PROBLEM STATEMENT:
Reproduce the whole listing exactly and let no picture into the copy.

RECORDS SUPPLIED:
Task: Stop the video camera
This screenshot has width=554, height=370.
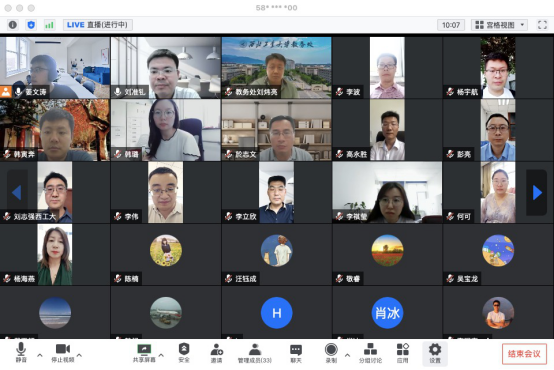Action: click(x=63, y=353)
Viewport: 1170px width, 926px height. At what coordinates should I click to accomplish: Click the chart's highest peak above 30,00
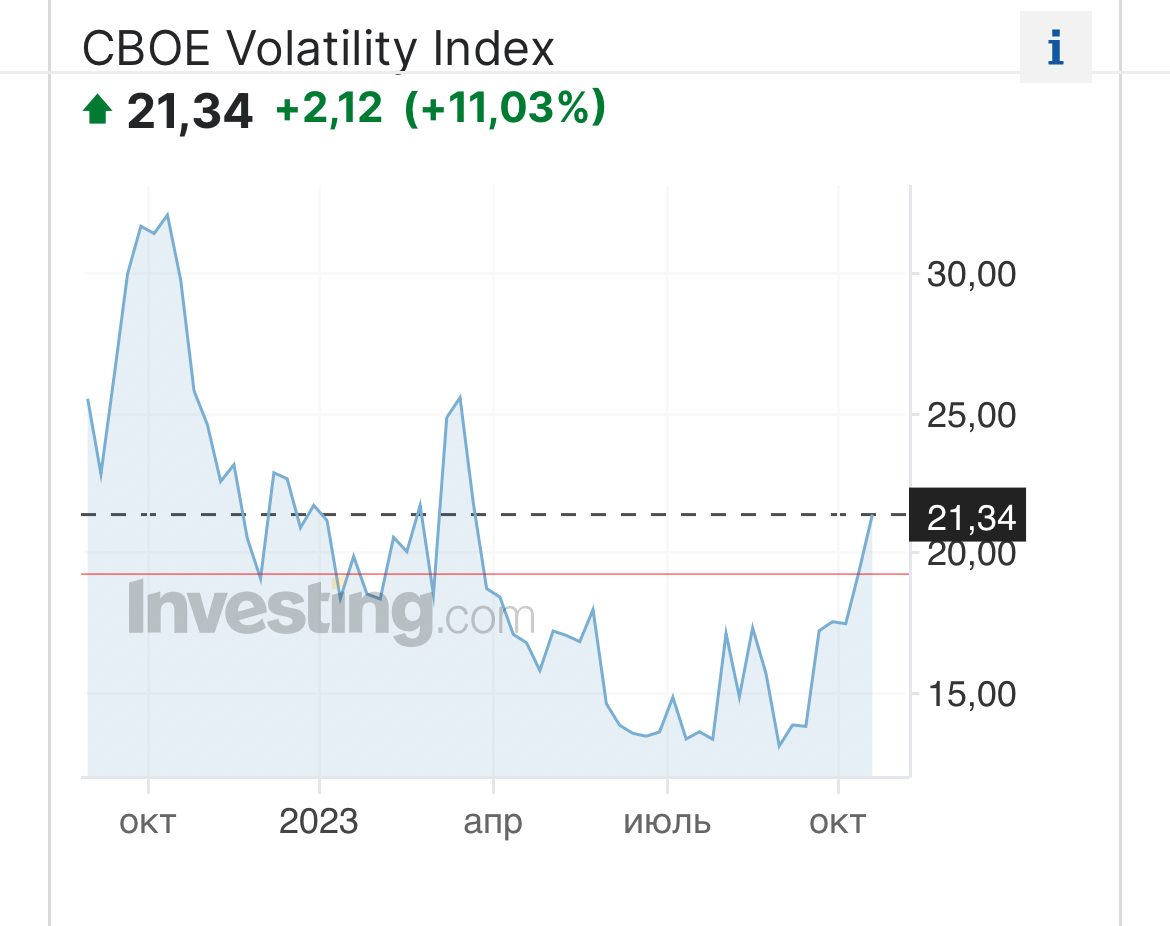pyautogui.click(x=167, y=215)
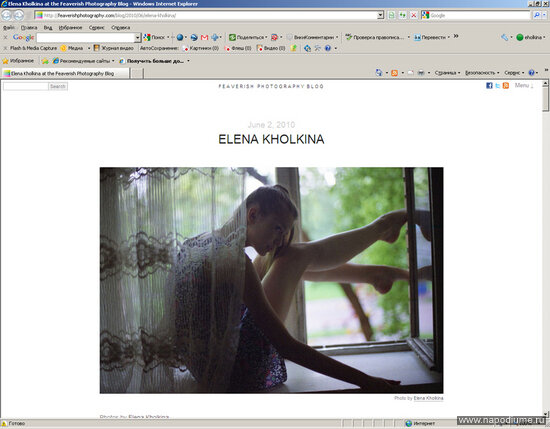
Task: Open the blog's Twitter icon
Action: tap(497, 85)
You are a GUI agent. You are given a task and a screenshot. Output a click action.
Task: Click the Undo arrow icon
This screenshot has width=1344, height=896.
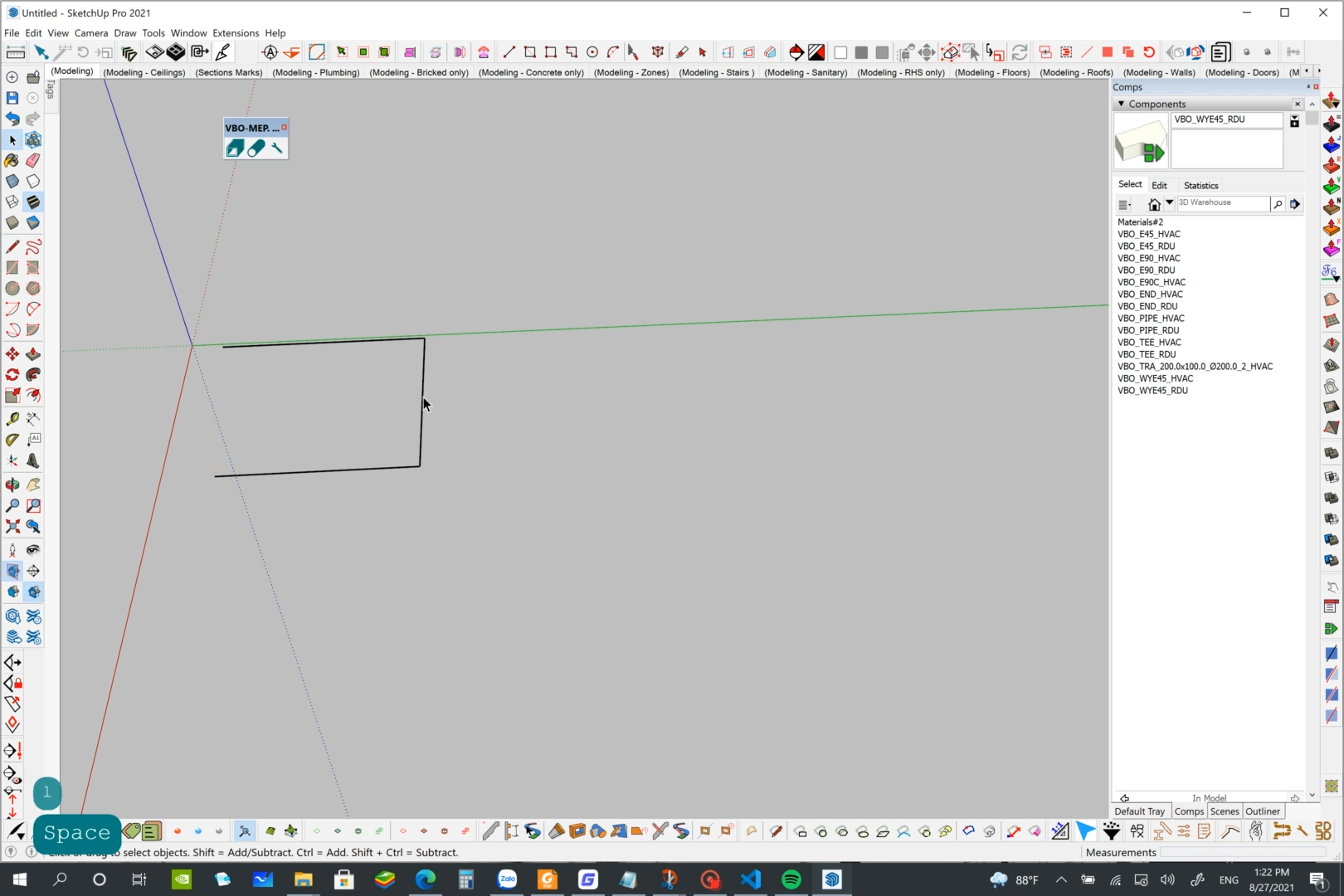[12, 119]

EXERCISE RESULT:
Task: Stop the video camera
This screenshot has width=554, height=370.
Action: click(x=63, y=353)
Viewport: 1170px width, 926px height. At what coordinates should I click to accomplish: Click the chart's highest peak above 30,00
pyautogui.click(x=167, y=215)
Task: Open the blog's Twitter icon
Action: tap(497, 85)
You are a GUI agent. You are given a task and a screenshot. Output a click action.
Task: Click the Undo arrow icon
This screenshot has width=1344, height=896.
[12, 119]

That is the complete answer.